"Click the TRT World source favicon" appears in one line; retype that line and all lines following it through the end of the records, with nothing left out or added.

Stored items

* * * *

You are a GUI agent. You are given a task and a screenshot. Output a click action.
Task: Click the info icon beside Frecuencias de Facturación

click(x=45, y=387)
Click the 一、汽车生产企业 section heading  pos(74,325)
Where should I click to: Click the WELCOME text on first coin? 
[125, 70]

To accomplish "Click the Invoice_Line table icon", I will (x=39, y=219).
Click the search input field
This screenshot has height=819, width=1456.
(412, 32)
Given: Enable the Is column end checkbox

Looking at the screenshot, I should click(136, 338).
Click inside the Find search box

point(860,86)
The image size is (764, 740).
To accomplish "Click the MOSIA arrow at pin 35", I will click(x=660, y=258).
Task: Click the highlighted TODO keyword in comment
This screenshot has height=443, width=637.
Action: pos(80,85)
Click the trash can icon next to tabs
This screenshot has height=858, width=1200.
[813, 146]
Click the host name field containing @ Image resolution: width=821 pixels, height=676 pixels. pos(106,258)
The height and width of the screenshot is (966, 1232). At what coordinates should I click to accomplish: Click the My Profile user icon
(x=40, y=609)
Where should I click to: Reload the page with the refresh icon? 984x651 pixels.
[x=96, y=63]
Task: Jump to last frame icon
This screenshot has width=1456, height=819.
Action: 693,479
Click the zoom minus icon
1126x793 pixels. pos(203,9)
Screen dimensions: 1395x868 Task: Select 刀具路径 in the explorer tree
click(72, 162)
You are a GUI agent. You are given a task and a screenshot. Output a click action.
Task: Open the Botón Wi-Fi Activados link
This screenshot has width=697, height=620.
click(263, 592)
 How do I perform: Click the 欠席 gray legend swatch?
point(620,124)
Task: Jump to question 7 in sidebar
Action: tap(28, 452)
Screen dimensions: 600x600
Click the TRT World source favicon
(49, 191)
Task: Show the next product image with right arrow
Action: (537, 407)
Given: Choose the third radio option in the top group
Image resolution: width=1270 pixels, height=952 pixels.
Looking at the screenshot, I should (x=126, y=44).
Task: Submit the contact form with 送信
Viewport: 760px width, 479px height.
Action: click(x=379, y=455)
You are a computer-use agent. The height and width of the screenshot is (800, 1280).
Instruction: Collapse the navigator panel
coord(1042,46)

* * * *

:: Expected answer ::
Click the TRT World source favicon
(49, 191)
Task: Show the next product image with right arrow
Action: (537, 407)
Given: Choose the third radio option in the top group
Image resolution: width=1270 pixels, height=952 pixels.
Looking at the screenshot, I should (x=126, y=44).
Task: Submit the contact form with 送信
Viewport: 760px width, 479px height.
Action: click(x=379, y=455)
You are a computer-use agent. The height and width of the screenshot is (800, 1280).
Instruction: Collapse the navigator panel
coord(1042,46)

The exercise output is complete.